I paused for the Lord to act in my behalf.

The Lord did not stir.

Mr. Hairy did not move either.

His eyes never left my face.

He was wondering what I would do next. I was too. I studied his eyes and saw no sign of wavering. I wavered, but then I swung back.

"There is a gray -- Ford -- Econoline -- van out there in the parking lot. I know -- just as sure as I know anything in this world -- I KNOW that van is for sale."

Mr. Hairy was as stunned as if I had knocked all his breath out of him. His mouth dropped open, then he snapped his teeth closed and again his eyes spurted righteous fire. "Yes, well, it may be for sale, maybe next week, if I can find another mechanic before then to fix it."

THERE.  I'd done it.  Not only was there a car for sale, THAT van was for sale.  My judgment was vindicated. However, next week was a long time off, and more importantly I did not have any desire to go back to greet my family without the van title in my hand.

"What is wrong with it?" I asked.

His mind had already swung to dealing with the next buyer. His eyes came back to brush me off.  "The clutch rod keeps falling off."

He was swinging back again to the next buyer already but my words stopped him in his tracks.

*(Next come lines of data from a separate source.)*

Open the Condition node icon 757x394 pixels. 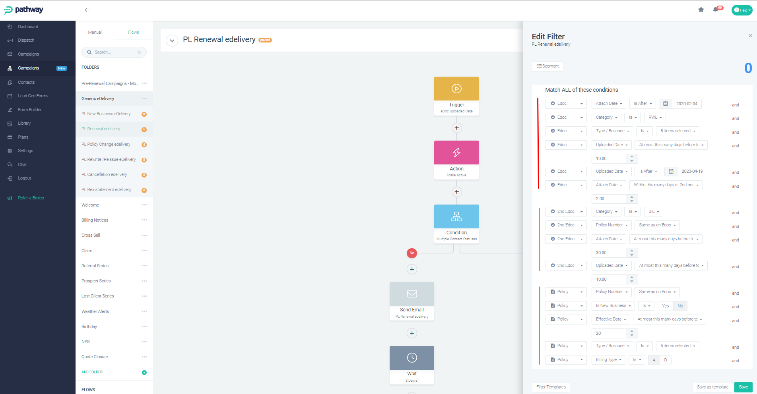[x=456, y=216]
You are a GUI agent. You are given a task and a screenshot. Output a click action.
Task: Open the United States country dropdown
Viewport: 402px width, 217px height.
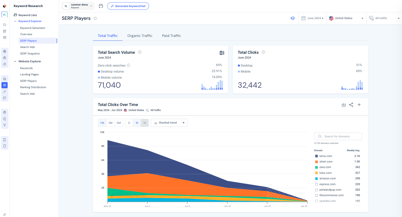346,18
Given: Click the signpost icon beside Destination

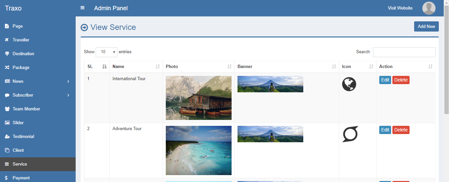Looking at the screenshot, I should [7, 54].
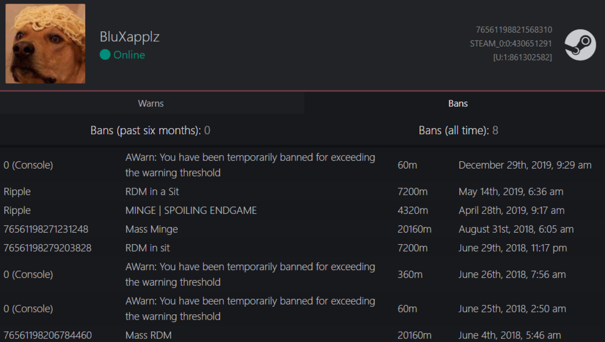Select the Mass Minge ban reason
This screenshot has height=342, width=605.
(151, 229)
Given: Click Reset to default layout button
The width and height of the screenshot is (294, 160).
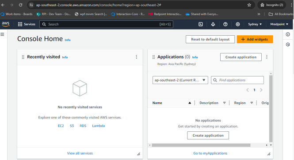Looking at the screenshot, I should 210,39.
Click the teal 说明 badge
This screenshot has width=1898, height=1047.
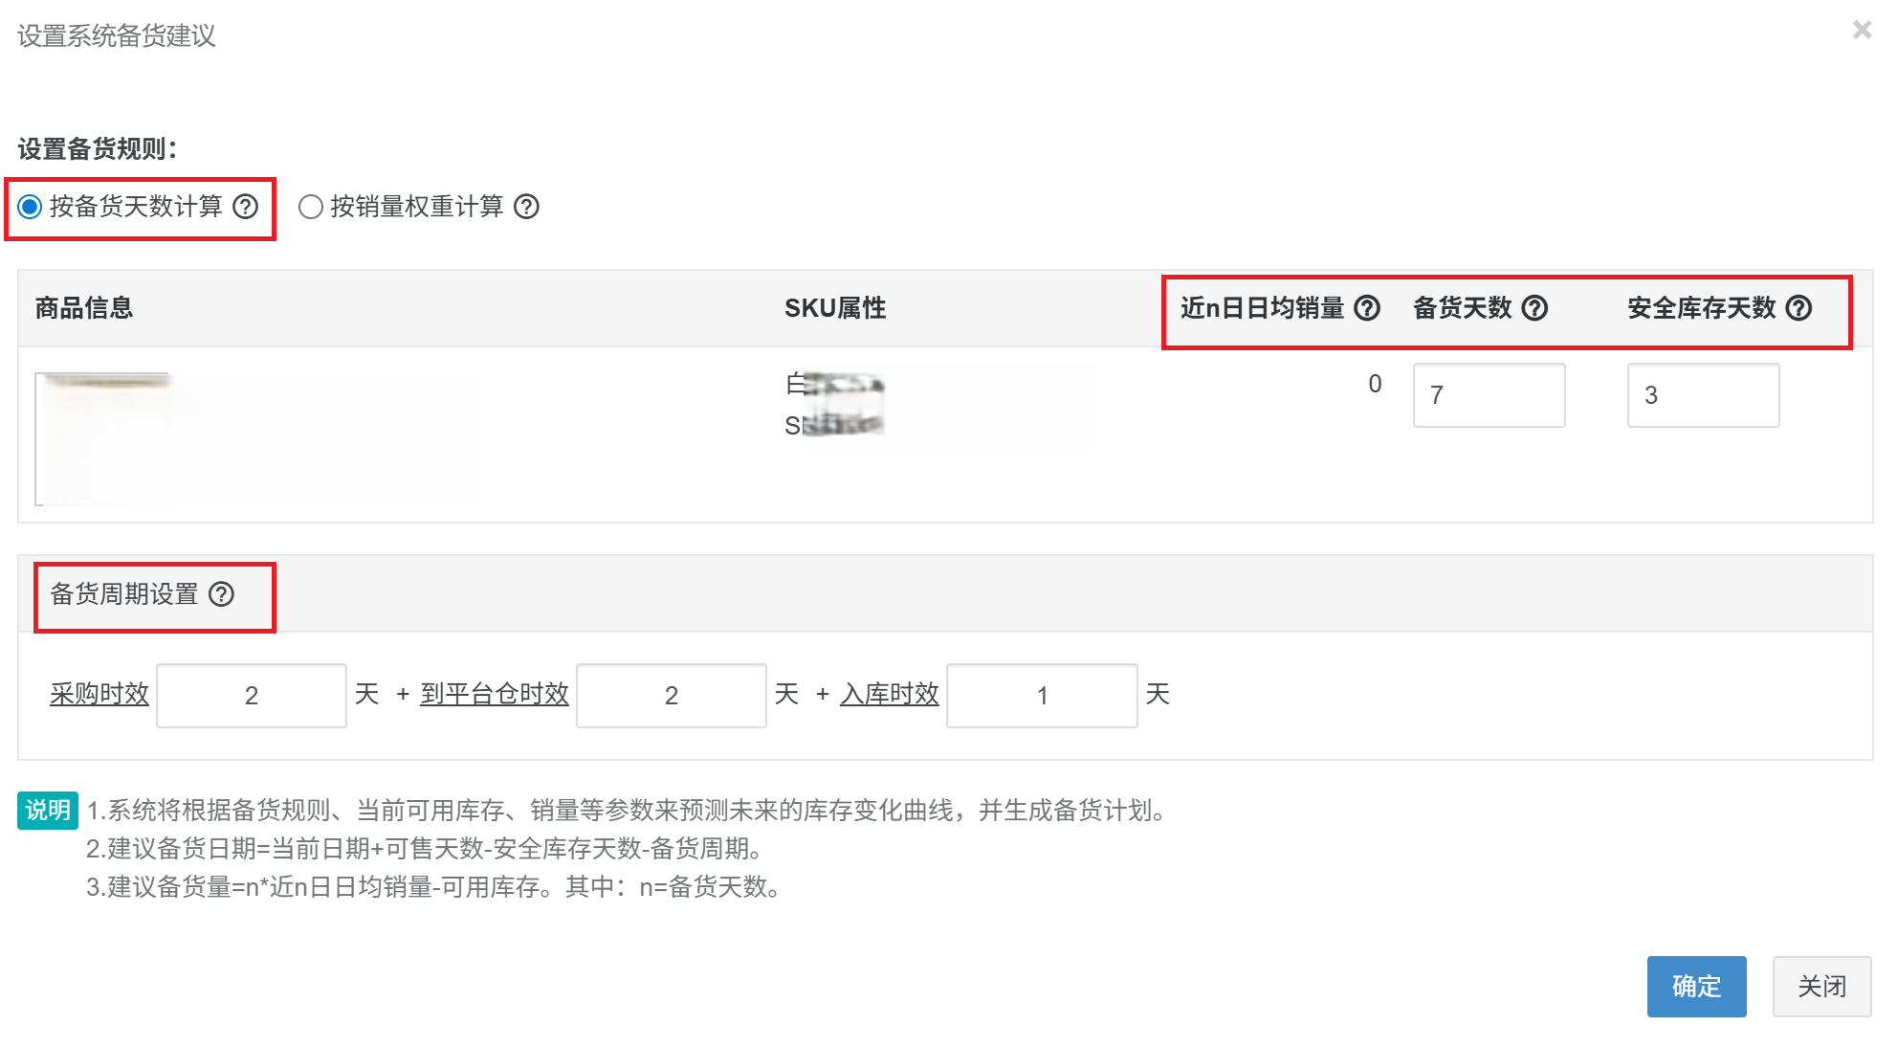[x=47, y=810]
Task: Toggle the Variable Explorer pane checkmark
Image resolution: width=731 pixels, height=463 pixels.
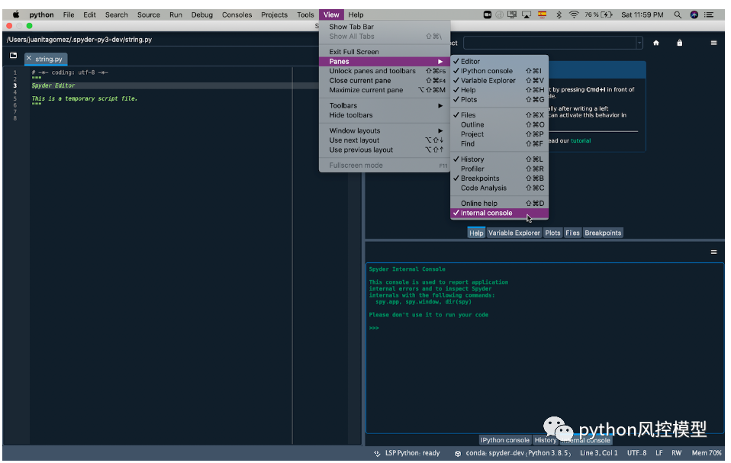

"My wife can fix that in three minutes."

His mouth dropped open. His eyes bulged as he stared at me. I am convinced that if I had said that I could fix it in three minutes that Mr. Hairy would have brushed me off without a second thought. But I had told him that my wife could fix it in three minutes. That was a different matter entirely. Mr. Hairy slammed the window shut and sixty seconds later he was standing beside me.

"Let's see her do it then," he challenged me.

He led the way and I had to hurry to keep up with him. He stopped short at the driver's door of the van and began going through his keys. I walked over to our borrowed car and leaned in.

"The clutch rod keeps falling off and I told him you could fix it in three minutes."

Gwen simply nodded and in a matter of seconds she was shinnied under the car on her back.  As usual she looked like she belonged there. Mr. Hairy glanced her way, almost as if realizing already that his contempt would not win this game. Gwen stuck her head out from under the van. "Give me a pair of pliers and a piece of soft wire."

I found the tools for her and two minutes later Gwen was standing beside me again. "It's fixed."

Mr. Hairy could not believe it, or at least he pretended he could not. I suspect he already knew the piece was, indeed, FIXED. He got into the car and repeatedly slammed his heavy foot down on on the clutch pedal. The repair held. "Do you need a job?" he asked Gwen.  "My mechanic quit on me this morning when I needed him most."

The battle to get our van wasn't over yet as we still had to negotiate Mr. Hairy down in price by a good three hundred dollars, but finally he did take every last cent we could scrape together as a family and we did drive our van home that day.

That old gray van served us well for more than two years, two long years of heavy home teaching, heavy visiting teaching, full loads of missionary work, and getting to Church two times on Sundays and once on Wednesdays. None of those trips were short either.

Every time I look back at all the service we got out of that poor old gray van the Lord picked out for us I wonder how long it would have been before we found a car we could have bought -- if I had not acted four times on my sure knowledge it was indeed the Lord's voice I heard speaking to me that day.